When the curtains parted the night of June 6, 1975, for the first performance of a Stagecoach Community Theatre production, howling winds and beating rain were causing concern throughout the city. The Perry high school auditorium was nearly filled with an audience eagerly awaiting the first familiar notes of "Oh, What a Beautiful Morning," when the power went off. The cavernous auditorium was completely dark and the storm's tempest was the only noise. It was a tense and uneasy moment.

Jack Newton, a funeral director, ambulance driver and volunteer fireman/storm watcher, came to the stage to assure the audience that they were in a secure building even if the storm should become tornadic. He urged calm, and some of the new show people onstage quickly called for volunteer performers from the audience while the city dealt with the power outage.

Temporary emergency lights were brought in, and in due time the storm abated. By then, most of the audience and the actors wanted to return to their homes, so the first performance was postponed to the next night, with a Sunday matinee added for those who had bought a ticket but could not be there Saturday night. All the performances then came off without a hitch and Stagecoach was on its way.

Many wondered if the first night debacle should be considered an evil omen and that Perry's flirtation with community theater should be put on the shelf. Thank goodness those with the greatest influence said no to that kind of cop out, and the group has persisted. The result has been many evenings of delightful entertainment and demonstrations of excellent stagecraft by performers as well as backstage technicians.

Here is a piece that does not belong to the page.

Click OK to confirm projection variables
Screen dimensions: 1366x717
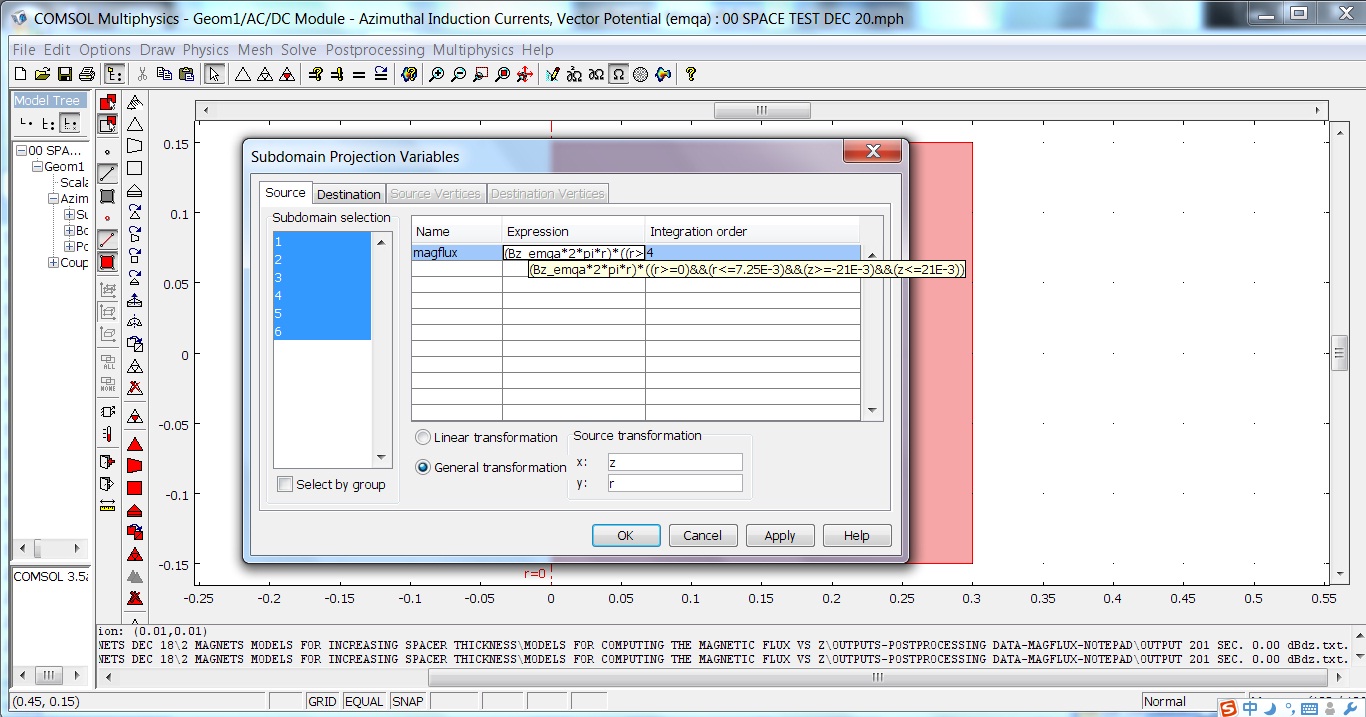(625, 536)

"Oklahoma!" was revived by Stagecoach in 1985 as the group celebrated its 10th anniversary, with Jim Franklin directing a sterling production. Now we are celebrating the 25th anniversary of Stagecoach with a second revival, and it is bringing back great memories for a lot of those who have been in audiences or as part of a production through the years.

Through those 25 years, Stagecoach people have dealt with temporary quarters where stage sets had to be built off-premises and then moved in overnight; wardrobe and properties were stored in crowded, makeshift closets, often shared with rats and assorted insects; periods of declining interest among stalwart members of the association; and other kinds of travail. Along the way, they have learned that such experiences have confronted virtually every community theater in Oklahoma, including some of those with the greatest success.

So, Stagecoach has hung in there as new people have joined the veterans to keep live theater a reality in Perry. We are one of the smallest towns in Oklahoma with a community theater, and Perry can be proud of the achievements of the people who make up Stagecoach. Good leadership and energetic members now promise even greater things in the future for this gritty, indomitable band. There have been times when they could have tossed in the towel, but they chose to hang tough and now face a much brighter future. All of us will be entertained and moved by what they have to offer. Be sure to attend one of the forthcoming performances produced by Stagecoach Community Theatre, and give some thought to joining in their fun by taking part in the next one. Happy anniversary, Stagecoach!